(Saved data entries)
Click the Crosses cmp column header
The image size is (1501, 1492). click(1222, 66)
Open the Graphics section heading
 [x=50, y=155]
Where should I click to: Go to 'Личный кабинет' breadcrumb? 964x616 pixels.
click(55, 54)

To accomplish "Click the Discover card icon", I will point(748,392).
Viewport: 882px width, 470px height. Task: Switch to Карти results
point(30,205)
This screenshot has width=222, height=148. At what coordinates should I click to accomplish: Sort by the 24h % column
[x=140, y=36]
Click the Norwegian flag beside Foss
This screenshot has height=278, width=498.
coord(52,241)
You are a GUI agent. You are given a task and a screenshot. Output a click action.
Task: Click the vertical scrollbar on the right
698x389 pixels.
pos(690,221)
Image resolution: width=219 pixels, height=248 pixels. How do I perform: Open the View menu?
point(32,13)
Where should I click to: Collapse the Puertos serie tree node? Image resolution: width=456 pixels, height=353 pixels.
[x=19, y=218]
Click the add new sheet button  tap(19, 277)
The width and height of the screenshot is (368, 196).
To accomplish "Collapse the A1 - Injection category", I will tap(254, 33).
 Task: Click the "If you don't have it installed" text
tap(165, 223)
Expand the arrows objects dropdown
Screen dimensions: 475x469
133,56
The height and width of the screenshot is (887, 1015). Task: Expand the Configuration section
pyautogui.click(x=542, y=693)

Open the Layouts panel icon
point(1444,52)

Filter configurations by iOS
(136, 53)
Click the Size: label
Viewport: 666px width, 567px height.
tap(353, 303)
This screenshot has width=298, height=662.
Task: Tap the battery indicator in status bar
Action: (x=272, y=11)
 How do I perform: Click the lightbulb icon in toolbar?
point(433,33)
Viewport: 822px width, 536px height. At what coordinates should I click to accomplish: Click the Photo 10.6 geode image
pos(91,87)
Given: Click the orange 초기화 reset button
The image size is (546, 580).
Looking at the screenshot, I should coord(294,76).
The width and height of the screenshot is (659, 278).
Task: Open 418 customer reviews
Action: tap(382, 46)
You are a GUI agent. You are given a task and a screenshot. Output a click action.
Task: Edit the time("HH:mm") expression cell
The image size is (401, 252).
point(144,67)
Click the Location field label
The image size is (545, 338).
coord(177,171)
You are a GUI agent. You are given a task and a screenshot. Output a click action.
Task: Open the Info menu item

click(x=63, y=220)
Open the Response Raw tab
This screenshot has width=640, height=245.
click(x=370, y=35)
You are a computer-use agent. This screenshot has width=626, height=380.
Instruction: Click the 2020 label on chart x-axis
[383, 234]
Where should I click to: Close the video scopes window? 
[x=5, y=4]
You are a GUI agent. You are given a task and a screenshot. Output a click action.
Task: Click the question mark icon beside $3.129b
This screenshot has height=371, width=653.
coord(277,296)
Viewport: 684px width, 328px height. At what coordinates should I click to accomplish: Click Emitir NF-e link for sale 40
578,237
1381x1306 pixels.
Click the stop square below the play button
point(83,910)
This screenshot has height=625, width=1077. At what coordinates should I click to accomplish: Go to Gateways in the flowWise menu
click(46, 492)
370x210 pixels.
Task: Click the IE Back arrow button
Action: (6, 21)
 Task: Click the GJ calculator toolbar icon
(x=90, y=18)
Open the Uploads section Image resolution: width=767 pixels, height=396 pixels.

▸ EXERCISE DIRECTIONS
Starting at the line with "Task: Click the GJ calculator toolbar icon", retype each line through the final one in the data above, unchanged and with nothing added.

▸ ANSWER SECTION
 Task: Click the GJ calculator toolbar icon
(x=90, y=18)
Open the Uploads section Image resolution: width=767 pixels, height=396 pixels.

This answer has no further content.